Understanding memory usage of a kernel

Hi

I am trying to understand the measurement of memory usage in Numba.

I am allocating here an array with 10^9 float 32 numbers, which I expect to allocate 4gb of memory.

However, when trying to measure the allocation, i get an apparenty much smaller allocation.

MemoryInfo(free=6140526592, total=6241124352)

Here is the code I use:

from numba import cuda
import numpy as np

@cuda.jit
def cuda_run(arr):
	thread = cuda.grid(1)
	arr[thread] = 1.0

tot_calc = 10**9
arr = np.zeros(tot_calc, dtype = 'float32')

print(cuda.select_device(0))

threadsperblock = 128
blockspergrid = math.ceil(tot_calc / threadsperblock)
start = time.time()
cuda_run[blockspergrid, threadsperblock](arr)
end = time.time()

print(cuda.current_context().get_memory_info())

del cuda_run
print(cuda.current_context().get_memory_info())

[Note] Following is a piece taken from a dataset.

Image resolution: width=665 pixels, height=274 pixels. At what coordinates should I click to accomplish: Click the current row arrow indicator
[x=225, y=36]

cuda.current_context().reset()
print(cuda.current_context().get_memory_info())

cuda.driver.driver.reset()
print(cuda.current_context().get_memory_info())

Is this the expected behavior? Is my memory calculation wrong? Or the way I calculate it?

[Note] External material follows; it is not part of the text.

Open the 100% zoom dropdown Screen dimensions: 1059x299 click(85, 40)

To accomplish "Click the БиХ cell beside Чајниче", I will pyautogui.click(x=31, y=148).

Thanks and any help is appreciated!

Ok, I think I managed to understand this myself. Apparently Numba in the background does all the necessary cleanup of memory, so the numbers before do not actually reflect proper memory allocation. To get an accurate measure, explicitly transferring the arrays to the device using the .to_device methods delivered the numbers I was expecting.

Still, any confirmation here would be very appreciated! Thanks!

Your explanation sounds correct - thanks for following up with the answer!